### Try it:
Retype the lines below exactly, but only those from the line that has "You are a GUI" through the line that has "Screen dimensions: 270x222". Omit every picture.

### Given data:

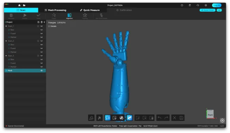
Task: Select the lasso selection tool
Action: tap(108, 118)
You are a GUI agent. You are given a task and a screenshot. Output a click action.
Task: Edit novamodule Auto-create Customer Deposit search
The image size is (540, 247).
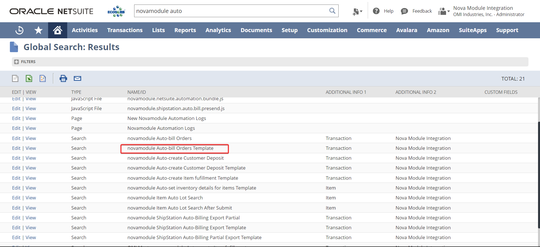(16, 158)
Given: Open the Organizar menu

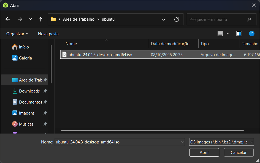Looking at the screenshot, I should [x=17, y=34].
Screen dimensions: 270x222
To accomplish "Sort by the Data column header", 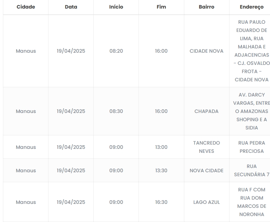I will (x=71, y=7).
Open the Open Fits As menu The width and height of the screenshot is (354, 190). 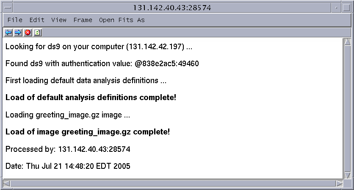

### Response to this exercise:
You are a GUI agent. You are given a task and a screenshot. Output a click action.
Task: Edit novamodule Auto-create Customer Deposit search
The image size is (540, 247).
(16, 158)
Given: Open the Organizar menu

Looking at the screenshot, I should [x=17, y=34].
Screen dimensions: 270x222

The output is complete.